Can they change/evolve, well I would hope so, given enough evidence they should.

Appendable Data

This work at the moment is to allow people to have the safety features they have with the current alpha II network. That is appendable data, where the list of entries grows, but the delete call nullified an entry, so the entry was still there, but empty.

This allows folk to build apps that seem exciting, so great.

Now we are saying we will not nullify the entry, but we will add in multisig capabilities and give the apps the same capabilities they had, except to say an entry did not exist or deny what was in it.

That is pretty much it.

Public or Private Data

This is another miscommunication I think, they are both the same to the network. Vaults do not know the difference.

That is good actually like the larger the pool of possible stuff then the harder to find the stuff that you think is valuable or belongs to somebody you know. This is not listed as a fundamental, but is, it reverses security practices.

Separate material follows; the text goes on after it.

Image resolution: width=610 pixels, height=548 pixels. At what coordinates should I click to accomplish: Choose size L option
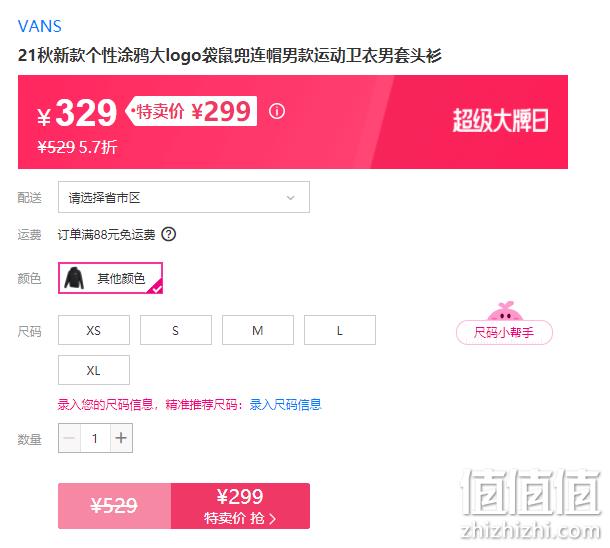click(x=340, y=330)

So move from an attackable silo like a server, surrounded by firewalls, in a nuclear bomb shelter being the “most secure” to here is the world’s data, all of it, encrypted, chunked and obfuscated. Which bit belongs to which file, well we don’t know.

So switch from hoarding stuff in a seemingly secure place to put it all public.

This is what we have always meant by secure the data, not the servers.

Conclusions

It seems there is confusion where folk thinks we are taking something away, we are not taking away what people think, but adding features here. The only thing we will take away is the ability to make an entry null (but still exist). SO instead of saying that never happened and we won’t tell you what “that” was, this means all changes are there to be seen.

Plus we will add in multi-sig proper etc.

tl;dr what we currently have is pseudo appendable data without multisig, what we will provide is actual appendable data with multisig. This should mean all apps, still work and the apps should continue to appear and be more powerful.

For actual removal of network data or temporary data then it can be done, we can edit in place with PARSEC as consensus to ensure those edits/deletes are handled efficiently. There are even some CRDT patterns like add/remove sets, orswat etc. and moves to allow some of these in byzantine settings, but all of that is a future consideration. right now we can launch a network with vaults from home, safecoin and with the security we need, Then that can evolve as it should.

I think I follow. My main concerns are like what neo mentioned.

• Will it affect application speed (for the database type applications he mentioned or otherwise)?
• Could you traverse a safecoins history (even if using one time throw away ID)?